RESPONSE: We did not have any data on the months of breast feeding. Our adjustment for parity therefore serves as an admittedly crude proxy for this. We have now included this in the limitations as follows (lines 251-253): "Additionally, though we adjusted for parity, we could not directly adjust for months of breast feeding, which is an important breast cancer risk factor [4]."
The authors write in their very nice introduction that there is some hope that metabolomics may help explain unexplained excess breast cancer risk. Now the strongest findings in Table 2 are at ORs of 1.75 and 0.58, after a liberal correction for multiple testing at a q-value <0.2 (which I find OK). The authors write that, except for plausible/expectable steroid hormone metabolites, they replicated hardly any of the findings from 5 previous similar studies. With the modest associations in the present study and in previous ones and the lack of replications, how realistic is it that metabolomics may help to explain excess breast cancer risk beyond known risk factors to a substantial degree? A comment on this in the discussion would be great.

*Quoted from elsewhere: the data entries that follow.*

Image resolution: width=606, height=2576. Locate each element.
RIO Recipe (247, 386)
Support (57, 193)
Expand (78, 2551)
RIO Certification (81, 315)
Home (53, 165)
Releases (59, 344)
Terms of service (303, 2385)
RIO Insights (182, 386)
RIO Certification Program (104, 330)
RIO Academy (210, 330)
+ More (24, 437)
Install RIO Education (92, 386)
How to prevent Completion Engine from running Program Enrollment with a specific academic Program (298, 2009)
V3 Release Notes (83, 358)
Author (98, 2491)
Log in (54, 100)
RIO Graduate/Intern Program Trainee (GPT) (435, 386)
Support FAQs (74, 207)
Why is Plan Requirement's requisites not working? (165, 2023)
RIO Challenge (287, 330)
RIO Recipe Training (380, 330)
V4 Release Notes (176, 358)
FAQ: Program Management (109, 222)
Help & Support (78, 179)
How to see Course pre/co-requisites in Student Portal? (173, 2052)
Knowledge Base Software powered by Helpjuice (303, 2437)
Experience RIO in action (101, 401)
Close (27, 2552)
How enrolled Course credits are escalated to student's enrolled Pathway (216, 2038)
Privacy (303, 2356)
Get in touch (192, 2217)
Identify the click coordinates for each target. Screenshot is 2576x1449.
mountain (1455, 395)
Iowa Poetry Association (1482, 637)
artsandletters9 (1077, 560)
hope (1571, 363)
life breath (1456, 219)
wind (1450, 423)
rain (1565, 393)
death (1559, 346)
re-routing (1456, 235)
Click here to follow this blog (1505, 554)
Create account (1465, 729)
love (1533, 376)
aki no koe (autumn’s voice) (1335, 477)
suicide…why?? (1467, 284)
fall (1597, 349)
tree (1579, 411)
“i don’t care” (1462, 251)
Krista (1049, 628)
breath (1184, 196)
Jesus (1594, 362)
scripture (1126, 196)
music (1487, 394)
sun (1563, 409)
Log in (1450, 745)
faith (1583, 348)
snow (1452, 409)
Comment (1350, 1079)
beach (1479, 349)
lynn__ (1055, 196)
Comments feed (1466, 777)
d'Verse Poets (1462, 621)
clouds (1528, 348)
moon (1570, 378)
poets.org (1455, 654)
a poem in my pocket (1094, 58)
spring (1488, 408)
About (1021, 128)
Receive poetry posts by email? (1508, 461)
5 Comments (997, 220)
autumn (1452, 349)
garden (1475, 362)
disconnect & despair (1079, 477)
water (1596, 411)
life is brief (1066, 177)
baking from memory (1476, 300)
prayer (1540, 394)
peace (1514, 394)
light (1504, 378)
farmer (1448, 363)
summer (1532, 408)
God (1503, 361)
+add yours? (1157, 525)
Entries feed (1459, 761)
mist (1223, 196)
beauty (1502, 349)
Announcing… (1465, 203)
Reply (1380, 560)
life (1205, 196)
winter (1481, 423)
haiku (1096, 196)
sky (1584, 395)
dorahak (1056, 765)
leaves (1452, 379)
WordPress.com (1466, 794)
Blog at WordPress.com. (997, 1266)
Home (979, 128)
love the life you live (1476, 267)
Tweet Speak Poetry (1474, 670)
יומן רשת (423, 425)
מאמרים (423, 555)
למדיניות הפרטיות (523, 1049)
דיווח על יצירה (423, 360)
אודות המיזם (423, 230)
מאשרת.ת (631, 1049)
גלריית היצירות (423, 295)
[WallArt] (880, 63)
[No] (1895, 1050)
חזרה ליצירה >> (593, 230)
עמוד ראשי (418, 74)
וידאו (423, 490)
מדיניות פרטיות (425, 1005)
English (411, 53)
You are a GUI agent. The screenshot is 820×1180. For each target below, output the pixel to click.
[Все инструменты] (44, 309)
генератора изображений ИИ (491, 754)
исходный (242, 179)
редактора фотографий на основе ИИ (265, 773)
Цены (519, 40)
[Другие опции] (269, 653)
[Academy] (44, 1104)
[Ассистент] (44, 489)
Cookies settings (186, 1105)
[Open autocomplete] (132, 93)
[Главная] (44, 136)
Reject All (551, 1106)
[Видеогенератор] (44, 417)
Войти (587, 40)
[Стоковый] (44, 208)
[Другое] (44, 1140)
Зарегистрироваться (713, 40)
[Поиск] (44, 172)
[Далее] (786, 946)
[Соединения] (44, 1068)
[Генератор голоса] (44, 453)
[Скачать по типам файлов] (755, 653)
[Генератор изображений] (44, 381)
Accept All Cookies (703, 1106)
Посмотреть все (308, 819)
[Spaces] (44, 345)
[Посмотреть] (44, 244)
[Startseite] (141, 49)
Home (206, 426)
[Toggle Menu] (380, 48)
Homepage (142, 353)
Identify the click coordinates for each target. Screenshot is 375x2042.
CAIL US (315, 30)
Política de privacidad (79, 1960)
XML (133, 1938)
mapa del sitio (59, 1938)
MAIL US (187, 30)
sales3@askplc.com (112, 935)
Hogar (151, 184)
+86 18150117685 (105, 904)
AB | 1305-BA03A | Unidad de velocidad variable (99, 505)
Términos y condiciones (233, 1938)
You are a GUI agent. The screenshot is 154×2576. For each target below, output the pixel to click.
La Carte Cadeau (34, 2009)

RESPONSE: We feel it would be premature to comment on this in a scientific paper since metabolomics capabilities are still expanding rapidly, in at least two ways. First, more and more metabolites are being assessed. From our own internal data on 25 studies conducted since 2011, the number of metabolites has doubled every ~4.5 years. Second, owing to improvements in sensitivity, platforms are detecting metabolites at lower and lower levels of blood concentrations. These metabolites differ in kind from those of higher concentrations, as shown in https://www.ncbi.nlm.nih.gov/pmc/articles/PMC4123034/. Consequently, the capabilities of metabolomics may be fundamentally different a decade from now and so it would be wise to avoid sweeping generalizations at this time.